Tarefa proposta A:
Relacione todas as organizações mencionadas pelo nome no trecho sobre o crime organizado no setor de combustíveis.
Tarefa proposta B:
Extraia, sem qualquer alteração, o segmento do trecho sobre o crime organizado no setor de combustíveis que começa em "Com isso, o" e segue até "no óleo diesel.".

Trecho do documento:
==================================================
A presença do crime organizado no setor de combustíveis no Brasil vem impactando duramente o ritmo de crescimento da Ipiranga, que faz parte do grupo Ultra, e das principais companhias que atuam nesse mercado.

Embora esse problema exista há muitos anos, a deflagração das operações Carbono Oculto, em agosto deste ano, e mais recentemente a Poço de Lobato, ambas da Polícia Federal (PF), trouxeram à tona o megaesquema de sonegação e fraude tributária no segmento, liderado pela Refinaria de Manguinhos (Refit). O volume de impostos sonegados ultrapassa R$ 24 bilhões.

Com isso, o reflexo já foi percebido na receita de quem opera de forma regular. Controlada pelo grupo Ultra e dona de seis mil postos no País, a rede Ipiranga registrou aumento de 8% no volume de vendas de combustíveis no terceiro trimestre, em comparação ao trimestre anterior, a partir das ações da PF - a maior alta foi no óleo diesel.
==================================================
Dados armazenados:
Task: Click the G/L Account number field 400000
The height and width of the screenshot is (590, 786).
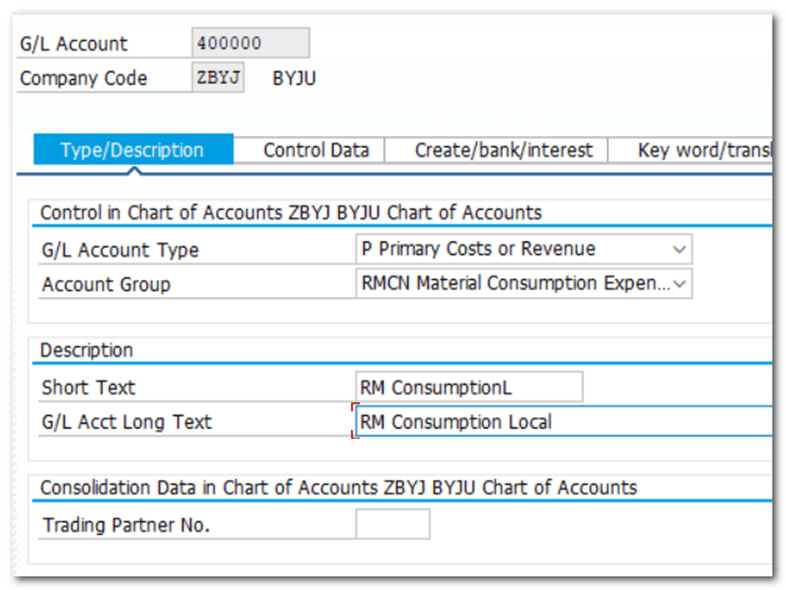Action: pos(250,43)
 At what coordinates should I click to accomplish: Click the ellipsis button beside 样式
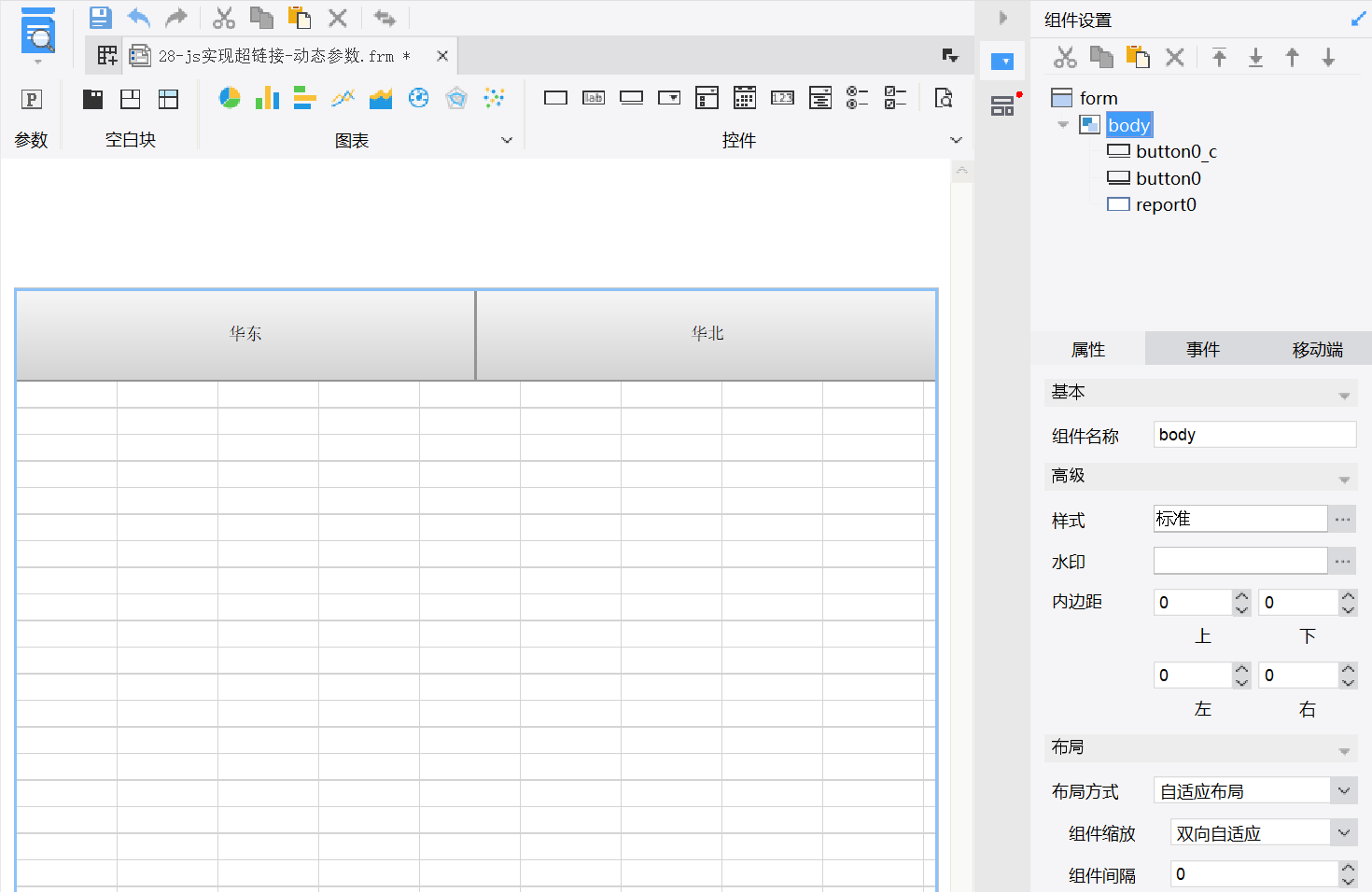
==================================================
Solução da tarefa A:
- Ipiranga
- Grupo Ultra
- Polícia Federal (PF)
- Refinaria de Manguinhos (Refit)

Solução da tarefa B:
Com isso, o reflexo já foi percebido na receita de quem opera de forma regular. Controlada pelo grupo Ultra e dona de seis mil postos no País, a rede Ipiranga registrou aumento de 8% no volume de vendas de combustíveis no terceiro trimestre, em comparação ao trimestre anterior, a partir das ações da PF - a maior alta foi no óleo diesel.